C’è poi il turista da monumento, che raggiunge la meta dei sogni e le volta subito le spalle per un autoscatto, lasciando che il Colosseo o la Torre Eiffel facciano da sfondo a un primo piano di se stesso; il collezionista di tramonti, che ne possiede ormai centinaia, tutti identici, tutti intitolati “magia”; il testimone del brindisi, che filma il calzare dei bicchieri invece di alzare il proprio; e infine il paparazzo di se stesso, specie in costante espansione, che documenta ogni istante della propria giornata come se il mondo attendesse con ansia il resoconto.

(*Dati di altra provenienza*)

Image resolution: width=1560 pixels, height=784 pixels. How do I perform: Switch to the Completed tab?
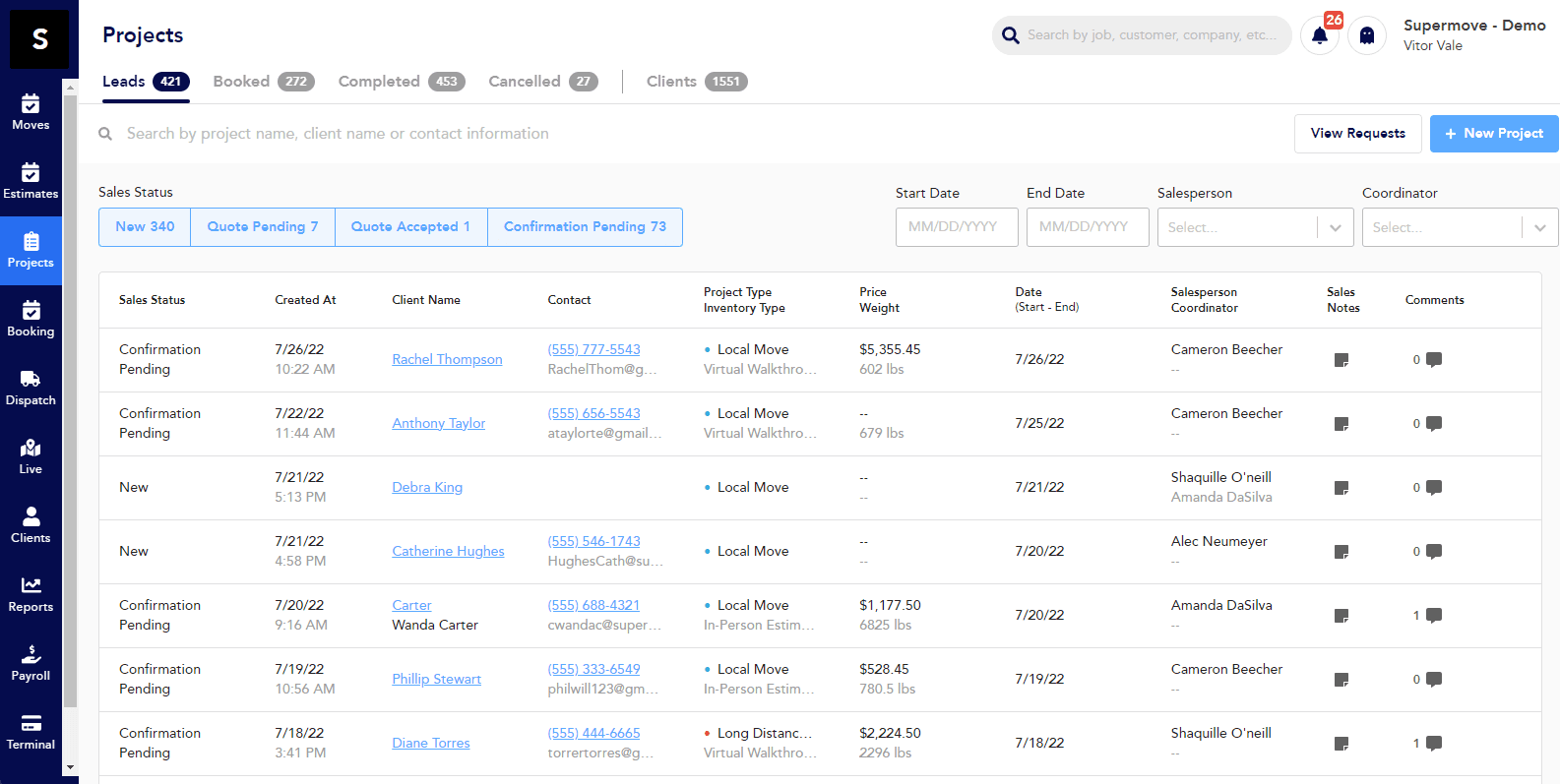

Il filo che lega questi esemplari è sempre lo stesso: la convinzione, mai dichiarata ma agita in ogni gesto, che un’esperienza non vissuta attraverso uno schermo sia un’esperienza sprecata. Si è passati dal carpe diem al carpe pixel, e la differenza non è solo lessicale. Il primo presuppone che l’attimo vada afferrato per essere vissuto; il secondo lo afferra solo per depositarlo altrove, rimandandone il godimento a un momento che, puntualmente, non arriva mai. Si scorre, non si guarda. Si archivia, non si ricorda.
Non è nostalgia per un’epoca priva di telefoni, sarebbe ipocrita fingerlo da chi scrive su uno schermo. È piuttosto la constatazione, un po’ amara e un po’ divertita, che la tecnologia promessa come strumento per condividere la vita finisca spesso per sottrarla a chi dovrebbe viverla per primo. Il piatto si raffredda, la musica sfuma, il tramonto tramonta comunque, con o senza filtro. E chi lo ha vissuto solo attraverso l’obiettivo, alla fine, non ha in tasca un ricordo, ma soltanto un file.